I’ll admit it.
For years I had a guilty pile of partially used journals and notebooks that I’d bury under papers or tuck into the furthest corners of my bookshelves.
I experienced them as accusations. Proof of my waywardness and lack of follow through. My inability to do what I’d decided to do and follow some rigid process every single day.
I had gratitude journals, note-taking journals with partially completed summaries and reviews of books I was reading, various structured or guided journals, productivity-oriented planners and more.
And they all told the same sordid story of, “She was excited, she started, she got bored, she quit.”
Shame. Blame. Ugh.
Of course, my frugal nature also won’t let me just burn them or get rid of them or be okay with trying something new that ended up not being for me. “But a tree died for this,” my environmentally friendly, aspirationally minimalist inner critic hisses in her judgiest tone.
But in the last 2 years, I’ve come to be more flexible with how books get used in my life.
This isn’t just for journaling – I have actually stopped trying to fit into other people’s definitions of how I should read (“One book at a time” and “All the way to the end”) and now read up to 7 or 8 books simultaneously and take notes and connect ideas and fucking love every minute.
So here’s how I apply that same freedom and abundance mindset to using journals and notebooks.
I remind myself that journals are tools and tools can be used all kinds of different ways. The artist shouldn’t be victim to her tools – the tools are there to support the artist in making her art.
Shall I say “tool” again? No you’re a tool.
(okay, serious face)
So the very first thing to do is to examine any unconscious beliefs you have about the “right” way to use journals or notebooks.
There isn’t one.
So tell your stuffy Inner Critic to go lick a toilet seat and instead feel into this list for ways that might expand your enjoyment of the bounty you’ve collected.
- Give them to a child: I mean, what else are they good for (children I mean)? My extremely artistic 6-year-old is usually ecstatic to receive a partially used planner or leather-look journal to stick stickers in and cover in paint and stamps. I feel no need to police her “waste” (shameful to admit, I know, but my Inner Critic will boss everyone if I let her) because the whole process feels joyful instead of guilty. I have also made custom coloring pages for her with rude sayings and funny cat drawings that keep her busy while we’re waiting in a doctor’s office or at a restaurant.

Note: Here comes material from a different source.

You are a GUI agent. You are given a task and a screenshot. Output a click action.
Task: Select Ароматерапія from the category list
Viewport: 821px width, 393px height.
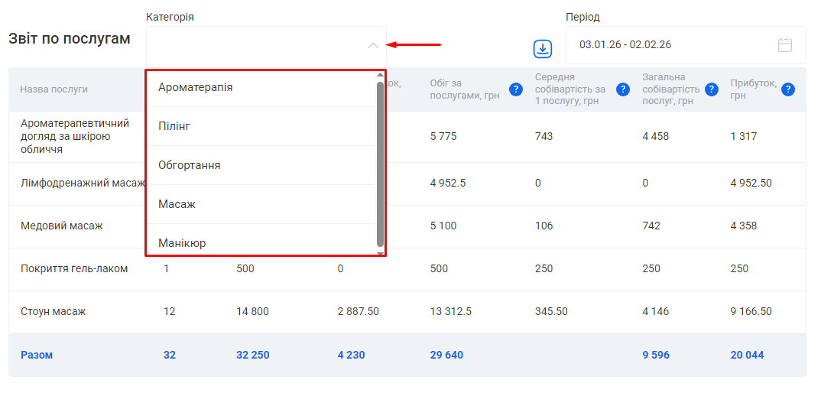coord(196,87)
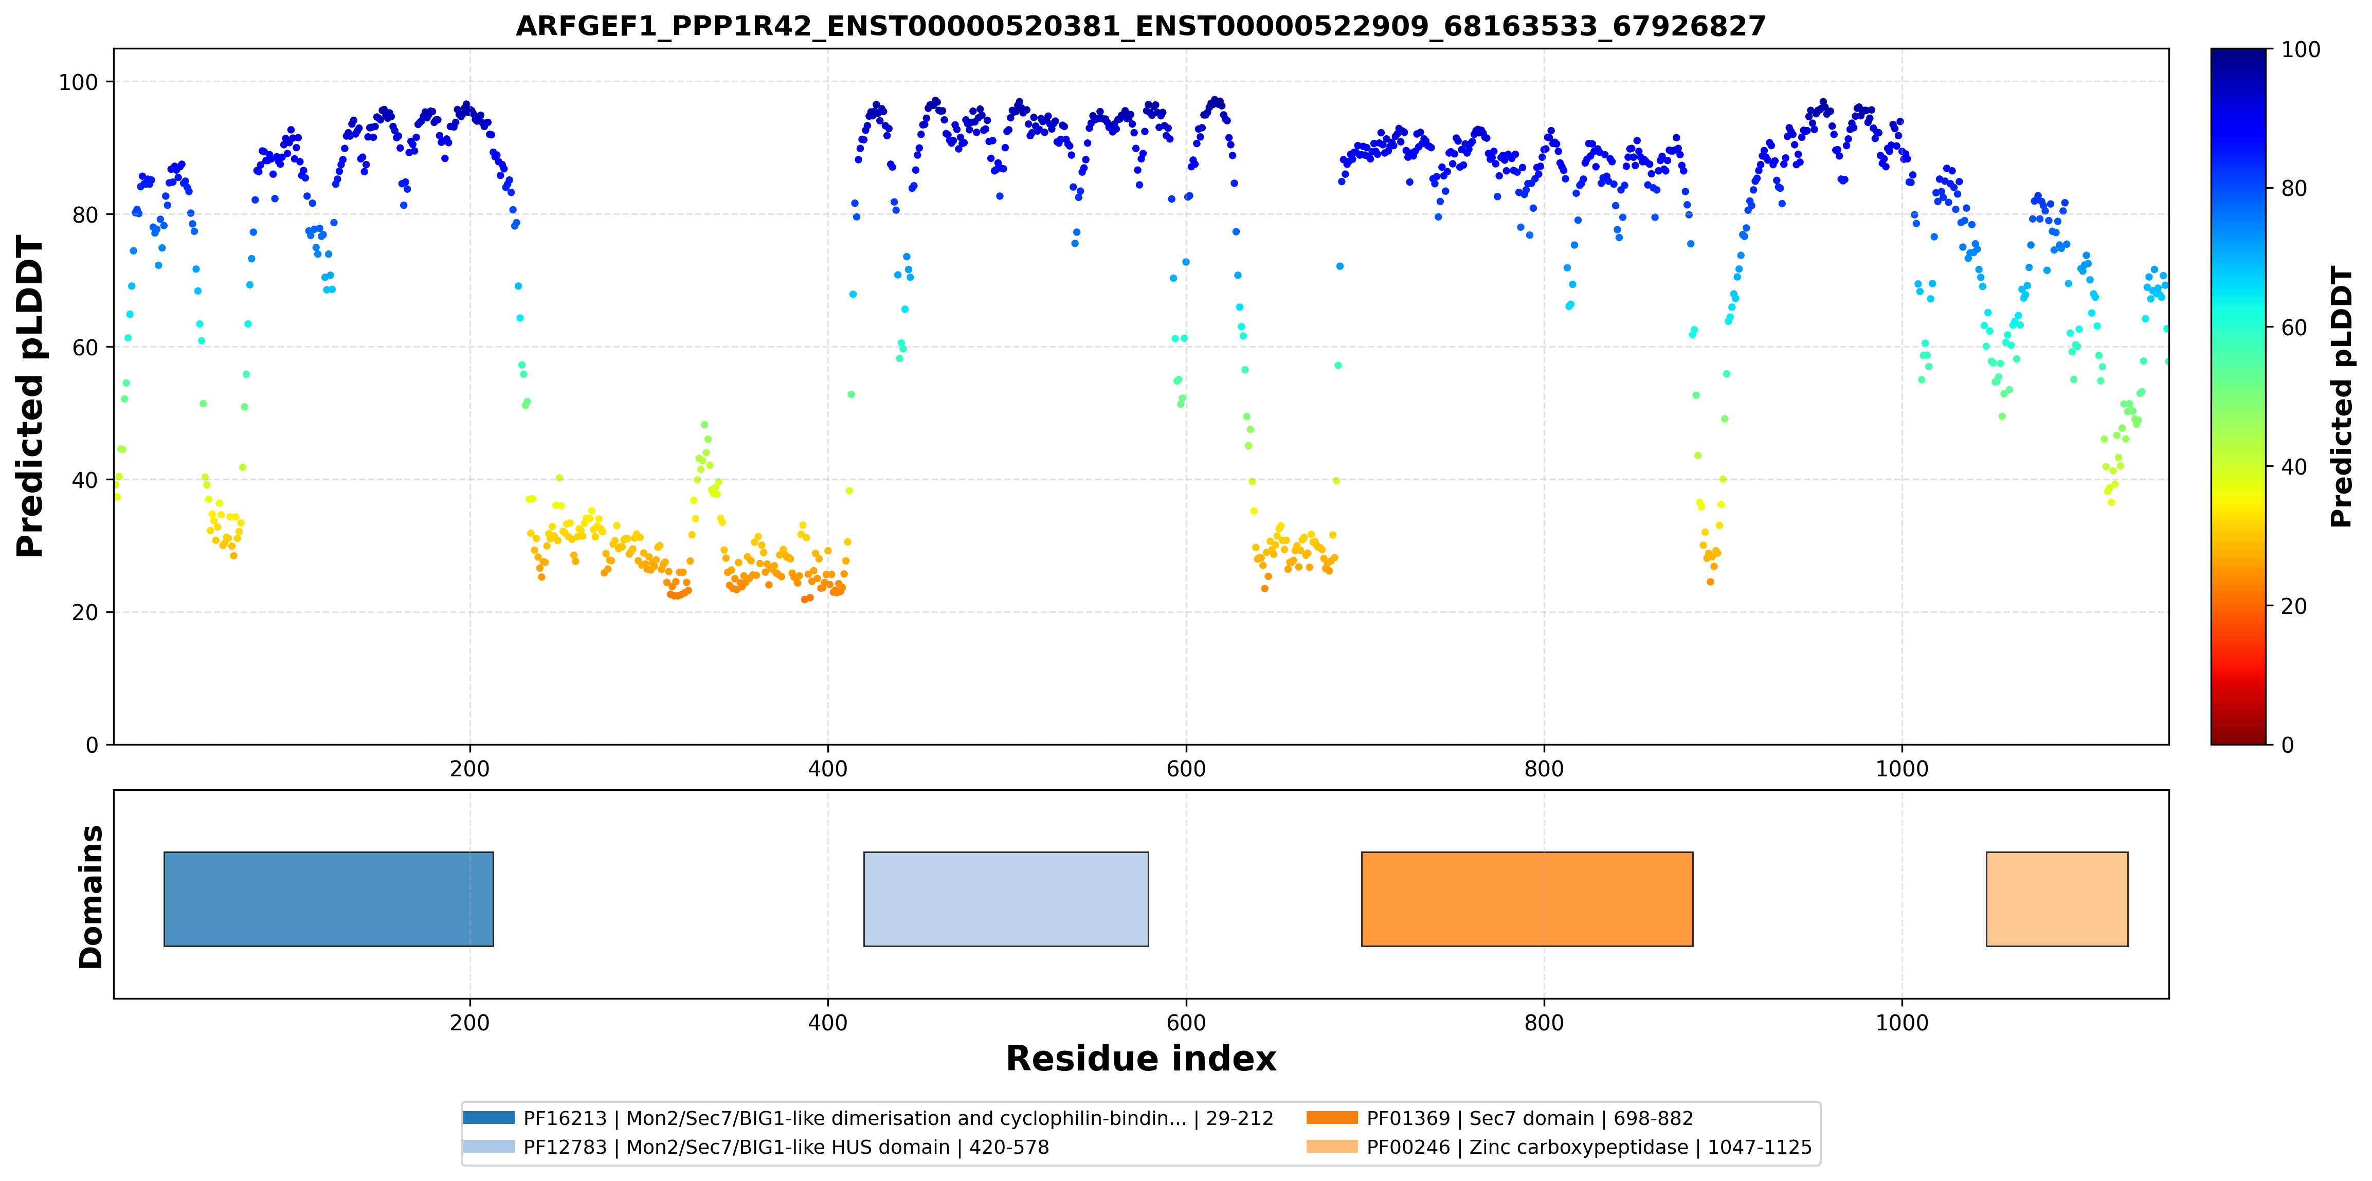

If you don’t have kids yourself, reach out to friends with kids under 10 and you’ll likely have a bunch of takers.
- Use them for meeting notes or to test pens/ calligraphy styles: I often use old, half complete notebooks and even the blank sections of planners like my beloved (but still half-finished) One Thing planner to scribble down ideas and to-dos while in meetings or while taking online classes. It’s a great way to keep my scribbles in a single “idea dump” until I can process or discard them. If you’re into fountain pens and inks or calligraphy, old notebooks can be excellent to test styles or colours.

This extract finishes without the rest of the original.